__CONSIGNES DE TRAVAIL__
(1) Recopiez mot pour mot le passage de l'extrait sur les terres rares du Burundi, en commençant à « Le 21 juillet » et en terminant à « Burundi Mining (RBM). ».
(2) Pour chacune des affirmations suivantes, indiquez par oui ou par non si elle concorde avec l'extrait sur les terres rares du Burundi, en citant exactement les mots du texte qui permettent de trancher. (a) La mine de Mutambu a été inaugurée le 21 juillet 2017. (b) Les prévisions annonçaient une production annuelle de 2.000 tonnes à partir de 2018. (c) Des routes ont été asphaltées à Mutambu depuis l'ouverture de la mine.

__EXTRAIT DE PAGE__
********************
Sept ans après les grandes promesses du « miracle minier », le Burundi attend toujours les retombées économiques de ses richesses enfouies. Ce qui devait être un tremplin vers la prospérité nationale s’est transformé, selon l’économiste burundais André Nikwigize, en « une vache à lait pour les dirigeants du système, et, probablement, une malédiction pour les populations ».
Le 21 juillet 2017, l’ancien président Pierre Nkurunziza inaugurait en grande pompe, dans la commune de Mutambu, la première mine de terres rares exploitée en Afrique par la société mixte Rainbow Burundi Mining (RBM).
Le projet devait marquer un tournant historique. Le chef de l’État promettait alors aux habitants de la province de Bujumbura-Rural routes asphaltées, eau potable, électricité et emplois.
« Le Burundi voulait faire du secteur minier un tremplin de développement », rappelle André Nikwigize. « Ces terres rares, parmi les plus importantes au monde, devaient permettre un développement extraordinaire du pays. »
Les prévisions tablaient sur une production annuelle de 5.000 tonnes à partir de 2018.
Mais, sept ans plus tard, le constat est amer. Le Trésor public n’a « toujours rien encaissé » des recettes issues de ces terres rares. À Mutambu, aucune route n’a été asphaltée, aucun réseau électrique étendu, et l’eau potable reste un rêve lointain. Pire encore, les populations locales dénoncent des « pertes, notamment des destructions de champs et de maisons, sans aucune indemnisation ».
Selon Nikwigize, « durant deux ans, la société RBM aurait fait croire au gouvernement qu’elle n’avait vendu que 2.000 tonnes par an, au prix de 2 dollars le kilo. C’est choquant ! »
********************
__DONNÉES FOURNIES__
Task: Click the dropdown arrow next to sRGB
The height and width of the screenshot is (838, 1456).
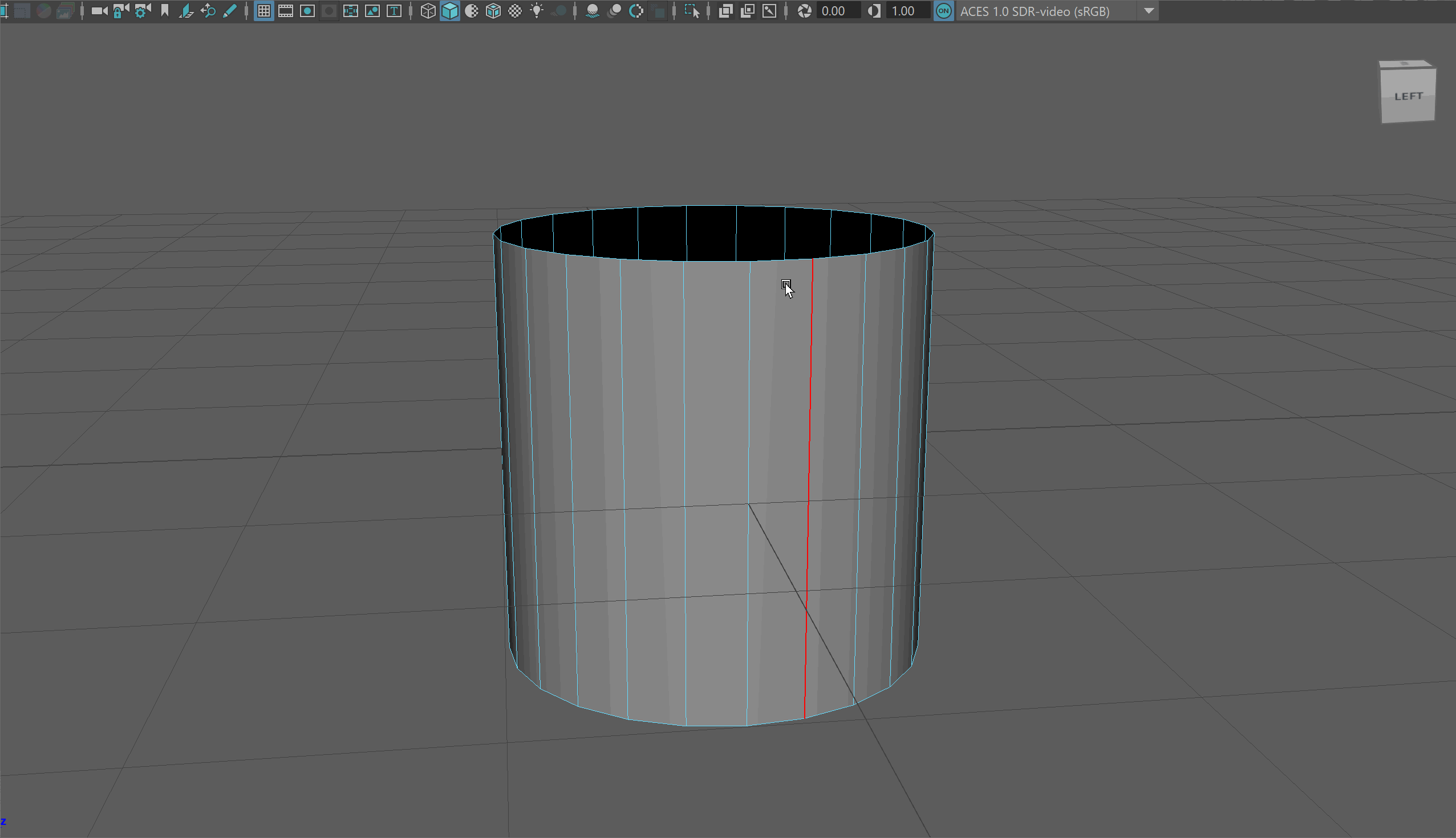Action: (1149, 11)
********************
__RÉPONSES PAR CONSIGNE__
(1)
Le 21 juillet 2017, l’ancien président Pierre Nkurunziza inaugurait en grande pompe, dans la commune de Mutambu, la première mine de terres rares exploitée en Afrique par la société mixte Rainbow Burundi Mining (RBM).

(2)
(a) Oui : « Le 21 juillet 2017, l’ancien président Pierre Nkurunziza inaugurait en grande pompe, dans la commune de Mutambu, la première mine de terres rares exploitée en Afrique »
(b) Non : « Les prévisions tablaient sur une production annuelle de 5.000 tonnes à partir de 2018. »
(c) Non : « À Mutambu, aucune route n’a été asphaltée »